**JOB**
Please render the data below as a JSON list of strings, with one string for each line and blank lines left out.

● ● ● ●

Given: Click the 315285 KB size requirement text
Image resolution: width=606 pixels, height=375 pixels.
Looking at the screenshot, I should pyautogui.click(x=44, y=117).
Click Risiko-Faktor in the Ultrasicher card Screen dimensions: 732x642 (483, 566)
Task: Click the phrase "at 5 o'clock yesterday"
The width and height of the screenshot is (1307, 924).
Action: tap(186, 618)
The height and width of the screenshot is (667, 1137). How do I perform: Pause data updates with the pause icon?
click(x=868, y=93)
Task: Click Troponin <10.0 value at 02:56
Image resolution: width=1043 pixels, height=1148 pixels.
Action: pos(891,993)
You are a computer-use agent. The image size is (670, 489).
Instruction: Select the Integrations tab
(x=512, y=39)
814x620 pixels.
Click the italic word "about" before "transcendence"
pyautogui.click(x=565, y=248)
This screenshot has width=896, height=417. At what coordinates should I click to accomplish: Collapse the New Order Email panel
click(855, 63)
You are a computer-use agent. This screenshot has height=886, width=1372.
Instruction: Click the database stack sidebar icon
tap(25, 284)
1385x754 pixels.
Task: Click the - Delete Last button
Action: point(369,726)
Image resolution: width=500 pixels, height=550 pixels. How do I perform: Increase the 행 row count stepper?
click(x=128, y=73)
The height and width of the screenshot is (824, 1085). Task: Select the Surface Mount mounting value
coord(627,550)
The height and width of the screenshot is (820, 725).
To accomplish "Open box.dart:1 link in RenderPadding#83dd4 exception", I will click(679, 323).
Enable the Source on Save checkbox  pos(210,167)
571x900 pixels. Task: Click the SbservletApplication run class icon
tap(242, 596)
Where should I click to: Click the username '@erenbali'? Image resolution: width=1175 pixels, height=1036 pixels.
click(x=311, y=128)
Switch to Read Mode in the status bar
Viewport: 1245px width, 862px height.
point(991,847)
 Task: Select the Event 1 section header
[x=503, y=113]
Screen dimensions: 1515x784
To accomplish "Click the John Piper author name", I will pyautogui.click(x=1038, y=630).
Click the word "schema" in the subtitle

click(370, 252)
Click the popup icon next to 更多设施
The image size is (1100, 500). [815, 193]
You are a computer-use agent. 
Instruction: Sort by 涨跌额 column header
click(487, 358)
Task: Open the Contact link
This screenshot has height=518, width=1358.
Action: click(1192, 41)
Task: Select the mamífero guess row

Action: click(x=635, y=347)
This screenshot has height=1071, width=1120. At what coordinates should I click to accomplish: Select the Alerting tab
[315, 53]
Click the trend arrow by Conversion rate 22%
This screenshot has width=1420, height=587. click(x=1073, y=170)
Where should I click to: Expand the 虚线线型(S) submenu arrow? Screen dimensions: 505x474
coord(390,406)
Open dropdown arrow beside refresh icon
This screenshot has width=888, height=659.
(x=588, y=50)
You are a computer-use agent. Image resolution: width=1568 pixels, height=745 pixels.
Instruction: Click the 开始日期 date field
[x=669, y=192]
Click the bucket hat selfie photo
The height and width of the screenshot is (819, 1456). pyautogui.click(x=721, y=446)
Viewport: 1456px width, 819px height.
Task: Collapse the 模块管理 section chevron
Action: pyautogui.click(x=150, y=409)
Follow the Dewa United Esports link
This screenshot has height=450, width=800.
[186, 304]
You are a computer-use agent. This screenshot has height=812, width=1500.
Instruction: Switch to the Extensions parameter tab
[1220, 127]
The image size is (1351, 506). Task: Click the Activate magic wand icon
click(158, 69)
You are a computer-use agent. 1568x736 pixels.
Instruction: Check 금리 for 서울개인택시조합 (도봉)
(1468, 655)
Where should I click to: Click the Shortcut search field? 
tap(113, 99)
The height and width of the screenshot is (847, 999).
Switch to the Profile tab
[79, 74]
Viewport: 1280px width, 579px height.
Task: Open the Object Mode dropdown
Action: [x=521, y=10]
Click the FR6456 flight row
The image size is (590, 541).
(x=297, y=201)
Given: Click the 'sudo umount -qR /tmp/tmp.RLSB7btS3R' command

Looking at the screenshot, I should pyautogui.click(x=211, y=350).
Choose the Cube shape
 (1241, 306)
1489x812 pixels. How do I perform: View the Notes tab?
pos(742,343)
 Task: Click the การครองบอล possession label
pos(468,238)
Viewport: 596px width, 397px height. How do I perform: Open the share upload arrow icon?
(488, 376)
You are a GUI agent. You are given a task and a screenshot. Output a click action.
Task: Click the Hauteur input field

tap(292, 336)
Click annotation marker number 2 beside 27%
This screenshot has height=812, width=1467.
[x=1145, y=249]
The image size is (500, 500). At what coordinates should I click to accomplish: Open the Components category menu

● ● ● ●

**CORRECT ANSWER**
[
  "Given: Click the 315285 KB size requirement text",
  "Image resolution: width=606 pixels, height=375 pixels.",
  "Looking at the screenshot, I should pyautogui.click(x=44, y=117).",
  "Click Risiko-Faktor in the Ultrasicher card Screen dimensions: 732x642 (483, 566)",
  "Task: Click the phrase \"at 5 o'clock yesterday\"",
  "The width and height of the screenshot is (1307, 924).",
  "Action: tap(186, 618)",
  "The height and width of the screenshot is (667, 1137). How do I perform: Pause data updates with the pause icon?",
  "click(x=868, y=93)",
  "Task: Click Troponin <10.0 value at 02:56",
  "Image resolution: width=1043 pixels, height=1148 pixels.",
  "Action: pos(891,993)",
  "You are a computer-use agent. The image size is (670, 489).",
  "Instruction: Select the Integrations tab",
  "(x=512, y=39)",
  "814x620 pixels.",
  "Click the italic word \"about\" before \"transcendence\"",
  "pyautogui.click(x=565, y=248)",
  "This screenshot has width=896, height=417. At what coordinates should I click to accomplish: Collapse the New Order Email panel",
  "click(855, 63)",
  "You are a computer-use agent. This screenshot has height=886, width=1372.",
  "Instruction: Click the database stack sidebar icon",
  "tap(25, 284)",
  "1385x754 pixels.",
  "Task: Click the - Delete Last button",
  "Action: point(369,726)",
  "Image resolution: width=500 pixels, height=550 pixels. How do I perform: Increase the 행 row count stepper?",
  "click(x=128, y=73)",
  "The height and width of the screenshot is (824, 1085). Task: Select the Surface Mount mounting value",
  "coord(627,550)",
  "The height and width of the screenshot is (820, 725).",
  "To accomplish \"Open box.dart:1 link in RenderPadding#83dd4 exception\", I will click(679, 323).",
  "Enable the Source on Save checkbox  pos(210,167)",
  "571x900 pixels. Task: Click the SbservletApplication run class icon",
  "tap(242, 596)",
  "Where should I click to: Click the username '@erenbali'? Image resolution: width=1175 pixels, height=1036 pixels.",
  "click(x=311, y=128)",
  "Switch to Read Mode in the status bar",
  "Viewport: 1245px width, 862px height.",
  "point(991,847)",
  " Task: Select the Event 1 section header",
  "[x=503, y=113]",
  "Screen dimensions: 1515x784",
  "To accomplish \"Click the John Piper author name\", I will pyautogui.click(x=1038, y=630).",
  "Click the word \"schema\" in the subtitle",
  "click(370, 252)",
  "Click the popup icon next to 更多设施",
  "The image size is (1100, 500). [815, 193]",
  "You are a computer-use agent. ",
  "Instruction: Sort by 涨跌额 column header",
  "click(487, 358)",
  "Task: Open the Contact link",
  "This screenshot has height=518, width=1358.",
  "Action: click(1192, 41)",
  "Task: Select the mamífero guess row",
  "Action: click(x=635, y=347)",
  "This screenshot has height=1071, width=1120. At what coordinates should I click to accomplish: Select the Alerting tab",
  "[315, 53]",
  "Click the trend arrow by Conversion rate 22%",
  "This screenshot has width=1420, height=587. click(x=1073, y=170)",
  "Where should I click to: Expand the 虚线线型(S) submenu arrow? Screen dimensions: 505x474",
  "coord(390,406)",
  "Open dropdown arrow beside refresh icon",
  "This screenshot has width=888, height=659.",
  "(x=588, y=50)",
  "You are a computer-use agent. Image resolution: width=1568 pixels, height=745 pixels.",
  "Instruction: Click the 开始日期 date field",
  "[x=669, y=192]",
  "Click the bucket hat selfie photo",
  "The height and width of the screenshot is (819, 1456). pyautogui.click(x=721, y=446)",
  "Viewport: 1456px width, 819px height.",
  "Task: Collapse the 模块管理 section chevron",
  "Action: pyautogui.click(x=150, y=409)",
  "Follow the Dewa United Esports link",
  "This screenshot has height=450, width=800.",
  "[186, 304]",
  "You are a computer-use agent. This screenshot has height=812, width=1500.",
  "Instruction: Switch to the Extensions parameter tab",
  "[1220, 127]",
  "The image size is (1351, 506). Task: Click the Activate magic wand icon",
  "click(158, 69)",
  "You are a computer-use agent. 1568x736 pixels.",
  "Instruction: Check 금리 for 서울개인택시조합 (도봉)",
  "(1468, 655)",
  "Where should I click to: Click the Shortcut search field? ",
  "tap(113, 99)",
  "The height and width of the screenshot is (847, 999).",
  "Switch to the Profile tab",
  "[79, 74]",
  "Viewport: 1280px width, 579px height.",
  "Task: Open the Object Mode dropdown",
  "Action: [x=521, y=10]",
  "Click the FR6456 flight row",
  "The image size is (590, 541).",
  "(x=297, y=201)",
  "Given: Click the 'sudo umount -qR /tmp/tmp.RLSB7btS3R' command",
  "Looking at the screenshot, I should pyautogui.click(x=211, y=350).",
  "Choose the Cube shape",
  " (1241, 306)",
  "1489x812 pixels. How do I perform: View the Notes tab?",
  "pos(742,343)",
  " Task: Click the การครองบอล possession label",
  "pos(468,238)",
  "Viewport: 596px width, 397px height. How do I perform: Open the share upload arrow icon?",
  "(488, 376)",
  "You are a GUI agent. You are given a task and a screenshot. Output a click action.",
  "Task: Click the Hauteur input field",
  "tap(292, 336)",
  "Click annotation marker number 2 beside 27%",
  "This screenshot has height=812, width=1467.",
  "[x=1145, y=249]",
  "The image size is (500, 500). At what coordinates should I click to accomplish: Open the Components category menu"
]